What the exercise asks: Filter the entries for the word "computer". Copy each line that has it.

——————

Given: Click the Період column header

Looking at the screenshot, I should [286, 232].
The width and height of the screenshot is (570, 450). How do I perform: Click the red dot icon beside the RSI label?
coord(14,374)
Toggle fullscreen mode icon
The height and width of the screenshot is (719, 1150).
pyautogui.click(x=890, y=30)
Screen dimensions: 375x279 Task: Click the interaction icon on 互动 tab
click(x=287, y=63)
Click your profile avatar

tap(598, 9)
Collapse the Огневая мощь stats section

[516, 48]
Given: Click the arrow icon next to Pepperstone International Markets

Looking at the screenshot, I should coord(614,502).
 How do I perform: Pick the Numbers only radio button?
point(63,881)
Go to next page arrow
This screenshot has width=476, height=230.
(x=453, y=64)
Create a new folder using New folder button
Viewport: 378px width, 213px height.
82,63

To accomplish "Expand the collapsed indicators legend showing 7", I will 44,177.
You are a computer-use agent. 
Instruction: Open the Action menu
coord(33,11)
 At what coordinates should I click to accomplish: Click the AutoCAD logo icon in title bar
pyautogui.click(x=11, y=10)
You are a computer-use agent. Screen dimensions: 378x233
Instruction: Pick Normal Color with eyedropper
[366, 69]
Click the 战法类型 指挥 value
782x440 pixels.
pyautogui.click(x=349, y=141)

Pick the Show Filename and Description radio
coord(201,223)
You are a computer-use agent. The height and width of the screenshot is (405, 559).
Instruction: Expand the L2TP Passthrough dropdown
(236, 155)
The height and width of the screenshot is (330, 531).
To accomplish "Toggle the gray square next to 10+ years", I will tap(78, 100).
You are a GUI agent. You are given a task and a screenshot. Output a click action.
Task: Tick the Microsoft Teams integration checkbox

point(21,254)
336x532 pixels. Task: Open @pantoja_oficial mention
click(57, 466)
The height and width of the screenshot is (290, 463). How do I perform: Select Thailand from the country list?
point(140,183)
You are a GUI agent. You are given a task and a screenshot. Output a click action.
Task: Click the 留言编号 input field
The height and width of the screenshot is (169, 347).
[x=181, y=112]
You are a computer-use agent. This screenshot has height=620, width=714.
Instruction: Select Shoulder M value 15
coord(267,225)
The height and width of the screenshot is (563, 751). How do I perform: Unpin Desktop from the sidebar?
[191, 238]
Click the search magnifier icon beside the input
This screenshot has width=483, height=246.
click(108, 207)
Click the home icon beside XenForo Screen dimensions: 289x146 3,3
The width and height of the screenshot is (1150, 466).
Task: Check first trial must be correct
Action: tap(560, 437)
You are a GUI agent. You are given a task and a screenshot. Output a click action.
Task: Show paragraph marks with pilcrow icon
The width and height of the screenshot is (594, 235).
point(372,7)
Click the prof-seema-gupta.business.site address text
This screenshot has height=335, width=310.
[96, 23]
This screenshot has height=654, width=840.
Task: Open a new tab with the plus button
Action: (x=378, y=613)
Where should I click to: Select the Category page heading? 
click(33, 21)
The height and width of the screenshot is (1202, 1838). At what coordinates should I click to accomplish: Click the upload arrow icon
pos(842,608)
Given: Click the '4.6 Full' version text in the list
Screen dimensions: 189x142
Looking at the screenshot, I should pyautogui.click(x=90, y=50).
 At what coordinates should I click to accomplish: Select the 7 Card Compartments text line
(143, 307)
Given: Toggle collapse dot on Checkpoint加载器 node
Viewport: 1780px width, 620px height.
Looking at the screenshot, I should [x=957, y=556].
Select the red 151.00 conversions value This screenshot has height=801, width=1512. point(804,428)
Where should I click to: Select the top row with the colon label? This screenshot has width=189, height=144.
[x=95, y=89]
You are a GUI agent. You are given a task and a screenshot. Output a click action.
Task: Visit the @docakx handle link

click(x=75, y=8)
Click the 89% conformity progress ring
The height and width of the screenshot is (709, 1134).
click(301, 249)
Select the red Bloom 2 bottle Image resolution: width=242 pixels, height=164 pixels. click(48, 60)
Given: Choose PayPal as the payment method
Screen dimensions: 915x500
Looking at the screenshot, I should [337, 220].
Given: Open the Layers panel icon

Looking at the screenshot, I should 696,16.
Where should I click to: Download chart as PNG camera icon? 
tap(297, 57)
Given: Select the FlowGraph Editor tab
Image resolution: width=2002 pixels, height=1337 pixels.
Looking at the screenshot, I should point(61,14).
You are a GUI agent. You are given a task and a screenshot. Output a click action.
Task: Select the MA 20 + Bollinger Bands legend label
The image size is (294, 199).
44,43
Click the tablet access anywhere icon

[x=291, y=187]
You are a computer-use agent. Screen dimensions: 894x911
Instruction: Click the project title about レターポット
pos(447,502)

——————

Solution:
You are a computer-use agent. 
You are a computer-use agent. Screen dimensions: 378x233
You are a computer-use agent. The height and width of the screenshot is (405, 559).
You are a computer-use agent. This screenshot has height=620, width=714.
You are a computer-use agent. Screen dimensions: 894x911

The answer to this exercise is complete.